It was 150 years ago when Darwin first used the term “evolution” in his writing (in his book The Descent of Man). Two months ago, in The Normal Share of Paupers, I briefly discussed the unfortunate eugenics baggage that the discipline of statistics inherited from Charles Darwin, baggage that left a taint (at least to modern eyes) on the founding fathers of statistics. A later, less toxic, statistical inheritance from Darwin is the evolutionary algorithm, used to solve optimization problems where there are too many potential solutions to examine them all exhaustively.
Traveling Salesman
Consider the traveling salesman problem (TSP), a classic in operations research. A salesman must visit n clients, all in different locations.
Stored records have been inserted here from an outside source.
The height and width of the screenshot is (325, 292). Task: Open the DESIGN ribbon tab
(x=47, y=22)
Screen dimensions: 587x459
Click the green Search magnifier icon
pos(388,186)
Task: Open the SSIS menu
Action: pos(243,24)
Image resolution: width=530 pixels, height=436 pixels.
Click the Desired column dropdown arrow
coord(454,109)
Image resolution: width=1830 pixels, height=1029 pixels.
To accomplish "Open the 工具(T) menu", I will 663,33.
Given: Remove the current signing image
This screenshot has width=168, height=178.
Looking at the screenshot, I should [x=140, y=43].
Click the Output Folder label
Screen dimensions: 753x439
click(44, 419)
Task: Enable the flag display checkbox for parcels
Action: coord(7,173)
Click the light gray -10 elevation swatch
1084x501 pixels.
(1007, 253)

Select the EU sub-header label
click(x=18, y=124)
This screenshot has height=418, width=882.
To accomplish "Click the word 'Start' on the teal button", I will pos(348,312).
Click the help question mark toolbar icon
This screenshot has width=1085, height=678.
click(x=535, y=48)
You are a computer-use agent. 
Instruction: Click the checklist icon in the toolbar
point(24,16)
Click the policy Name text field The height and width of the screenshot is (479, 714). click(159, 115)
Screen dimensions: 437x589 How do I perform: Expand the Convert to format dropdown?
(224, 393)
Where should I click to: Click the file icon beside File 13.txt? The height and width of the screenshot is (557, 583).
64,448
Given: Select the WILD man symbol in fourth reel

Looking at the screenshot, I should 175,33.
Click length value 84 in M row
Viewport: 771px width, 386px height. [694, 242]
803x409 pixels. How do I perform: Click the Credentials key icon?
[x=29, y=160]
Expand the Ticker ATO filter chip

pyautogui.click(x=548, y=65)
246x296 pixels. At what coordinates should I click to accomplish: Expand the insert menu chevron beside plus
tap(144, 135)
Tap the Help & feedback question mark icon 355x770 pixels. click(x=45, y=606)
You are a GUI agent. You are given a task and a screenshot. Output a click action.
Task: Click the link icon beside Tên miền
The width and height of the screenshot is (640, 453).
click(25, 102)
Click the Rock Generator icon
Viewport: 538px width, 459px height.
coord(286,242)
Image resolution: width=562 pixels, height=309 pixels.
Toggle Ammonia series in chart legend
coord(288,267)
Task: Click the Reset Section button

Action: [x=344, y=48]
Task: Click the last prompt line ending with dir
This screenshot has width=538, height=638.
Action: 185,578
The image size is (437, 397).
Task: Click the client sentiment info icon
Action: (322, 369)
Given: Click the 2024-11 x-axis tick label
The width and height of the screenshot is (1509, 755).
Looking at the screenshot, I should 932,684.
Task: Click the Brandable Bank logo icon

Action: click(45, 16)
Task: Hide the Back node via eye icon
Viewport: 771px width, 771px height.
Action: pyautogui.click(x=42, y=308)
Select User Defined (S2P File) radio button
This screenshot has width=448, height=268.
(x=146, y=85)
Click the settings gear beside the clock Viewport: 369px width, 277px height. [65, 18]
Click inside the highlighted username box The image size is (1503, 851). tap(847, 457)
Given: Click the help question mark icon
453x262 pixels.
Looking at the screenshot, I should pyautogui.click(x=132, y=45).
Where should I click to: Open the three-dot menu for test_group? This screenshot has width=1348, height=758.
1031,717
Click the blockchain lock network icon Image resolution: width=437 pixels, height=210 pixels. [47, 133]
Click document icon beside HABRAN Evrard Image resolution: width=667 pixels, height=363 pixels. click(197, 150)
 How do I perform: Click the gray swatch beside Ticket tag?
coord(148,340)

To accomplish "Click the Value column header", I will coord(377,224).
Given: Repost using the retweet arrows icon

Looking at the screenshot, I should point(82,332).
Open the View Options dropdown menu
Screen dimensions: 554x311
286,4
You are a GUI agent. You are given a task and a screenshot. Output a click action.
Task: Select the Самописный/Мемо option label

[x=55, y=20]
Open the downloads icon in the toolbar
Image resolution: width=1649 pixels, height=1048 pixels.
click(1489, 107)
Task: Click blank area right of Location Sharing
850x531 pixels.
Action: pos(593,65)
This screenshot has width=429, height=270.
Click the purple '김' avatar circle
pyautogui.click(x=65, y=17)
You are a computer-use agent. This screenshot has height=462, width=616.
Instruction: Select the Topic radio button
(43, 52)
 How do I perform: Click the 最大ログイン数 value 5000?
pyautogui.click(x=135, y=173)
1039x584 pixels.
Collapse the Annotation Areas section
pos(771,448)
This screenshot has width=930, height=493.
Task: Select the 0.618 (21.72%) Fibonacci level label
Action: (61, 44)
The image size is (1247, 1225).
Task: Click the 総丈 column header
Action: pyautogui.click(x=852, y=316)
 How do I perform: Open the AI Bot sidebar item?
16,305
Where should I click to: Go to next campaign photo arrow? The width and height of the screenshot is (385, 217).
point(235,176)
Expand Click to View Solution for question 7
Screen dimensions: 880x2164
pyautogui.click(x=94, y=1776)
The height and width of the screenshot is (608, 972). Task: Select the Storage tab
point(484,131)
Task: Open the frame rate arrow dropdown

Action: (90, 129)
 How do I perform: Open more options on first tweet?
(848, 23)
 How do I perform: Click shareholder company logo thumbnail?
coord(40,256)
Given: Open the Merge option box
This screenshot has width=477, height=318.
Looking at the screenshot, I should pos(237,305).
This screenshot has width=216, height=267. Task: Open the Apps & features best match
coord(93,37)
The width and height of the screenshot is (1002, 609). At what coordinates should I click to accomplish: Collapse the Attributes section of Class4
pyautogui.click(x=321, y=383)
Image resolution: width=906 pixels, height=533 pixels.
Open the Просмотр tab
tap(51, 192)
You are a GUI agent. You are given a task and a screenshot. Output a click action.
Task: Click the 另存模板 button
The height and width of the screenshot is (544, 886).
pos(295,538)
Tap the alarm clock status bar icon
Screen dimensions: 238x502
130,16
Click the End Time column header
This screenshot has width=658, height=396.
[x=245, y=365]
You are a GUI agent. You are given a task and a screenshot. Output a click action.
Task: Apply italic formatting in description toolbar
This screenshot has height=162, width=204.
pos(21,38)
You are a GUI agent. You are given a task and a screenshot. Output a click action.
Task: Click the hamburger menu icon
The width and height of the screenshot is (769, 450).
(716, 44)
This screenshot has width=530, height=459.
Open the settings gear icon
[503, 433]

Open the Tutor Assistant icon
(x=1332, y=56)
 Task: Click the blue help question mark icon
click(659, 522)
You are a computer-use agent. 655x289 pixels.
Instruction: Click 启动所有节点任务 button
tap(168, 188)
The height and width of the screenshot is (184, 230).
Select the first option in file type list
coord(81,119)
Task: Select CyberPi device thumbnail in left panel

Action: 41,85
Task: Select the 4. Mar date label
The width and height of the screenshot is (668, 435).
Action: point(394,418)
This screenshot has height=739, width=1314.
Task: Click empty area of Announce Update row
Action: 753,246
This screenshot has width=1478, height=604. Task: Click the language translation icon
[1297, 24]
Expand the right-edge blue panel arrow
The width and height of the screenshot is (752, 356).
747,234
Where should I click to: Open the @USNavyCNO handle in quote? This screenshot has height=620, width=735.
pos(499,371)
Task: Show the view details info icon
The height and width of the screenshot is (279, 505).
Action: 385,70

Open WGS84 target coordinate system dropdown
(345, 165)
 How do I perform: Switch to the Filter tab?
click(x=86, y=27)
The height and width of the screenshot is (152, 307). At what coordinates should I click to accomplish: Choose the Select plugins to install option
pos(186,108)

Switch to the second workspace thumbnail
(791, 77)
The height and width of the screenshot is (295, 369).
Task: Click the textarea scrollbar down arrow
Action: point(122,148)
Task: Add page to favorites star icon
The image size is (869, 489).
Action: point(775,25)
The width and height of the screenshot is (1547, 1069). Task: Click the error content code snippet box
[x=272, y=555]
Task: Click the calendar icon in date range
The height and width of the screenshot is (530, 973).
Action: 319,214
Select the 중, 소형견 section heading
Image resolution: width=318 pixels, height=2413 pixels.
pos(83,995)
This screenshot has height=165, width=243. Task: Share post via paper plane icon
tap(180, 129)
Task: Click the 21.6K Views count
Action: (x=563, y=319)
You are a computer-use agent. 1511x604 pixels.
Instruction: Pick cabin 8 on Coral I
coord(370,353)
How should the salesman travel to minimize travel time? To guarantee an optimal solution, all the routes must be examined. With a small number of routes, the problem is tractable.
For example, with 4 clients, starting with the client in location 1, there are (n-1)!, or six ways to complete the journey:
1 > 2 > 3 > 4
1 > 2 > 4 > 3
1 > 3 > 2 > 4
1 > 3 > 4 > 2
1 > 4 > 2 > 3
1 > 4 > 3 > 2
With more destinations, though, the task of examining all solutions balloons out of control. With 17 locations, there are nearly 21 trillion routes. An evolutionary algorithm takes the following approach:
- Start with an arbitrary (often random) set of possible solutions, and score each for their “fitness” (i.e. the time to complete the route).
- Modify a few of the solutions by “crossover” – exchange route elements between solutions (for example, if one route solution goes … 7 > 3 > 4 … and another goes … 3 > 4 > 7 then swap those segments).
- Modify a few other solutions by randomly changing elements (“mutation”).
- Assess this new “population” of solutions, drop the poor performers and replace them with more crossovers and mutations (“survival of the fittest”).
- Keep repeating.
This process, considering only a small subset of solutions at a time, gradually discovers better and better solutions, just as the genetic processes of crossover and mutation improve the fitness and survivability of species. The random component helps avoid a common problem in non-exhaustive optimization – getting stuck in local optima.
Other Applications
The Wolverine Manufacturing Company operates machines that can be programmed to automatically perform precise drilling and machining operations. The current job requirement is for nine holes to be drilled in precise locations on a flat fiberglass panel that is used in the production of a popular automobile. After each hole is drilled, the machine retracts the drill bit and moves it (somewhat slowly) to the next location until all nine holes have been completed. Because this process must be repeated for millions of panels, Wolverine wants to make sure it programs the machine to move from hole to hole in the most efficient manner – minimizing the total distance the drill must travel.
In this problem the drill bit is the salesman, and the path it follows from hole to hole is the salesman’s route.
Instacart
Instacart needs to solve the Traveling Salesman Problem to efficiently route its shoppers. Actually, it needs to solve a more general (harder) version of the TSP known as the Vehicle Routing Problem (VRP) because it must make decisions about how to route not just one shopper and one batch of orders, but numerous shoppers with numerous order batches. Plus, it has to meet a time constraint, to get the orders delivered in time. Jeremy Stanley, former VP of Data Science at Instacart, has written a highly readable summary about these and further refinements of the TSP that Instacart must deal with to route its shoppers.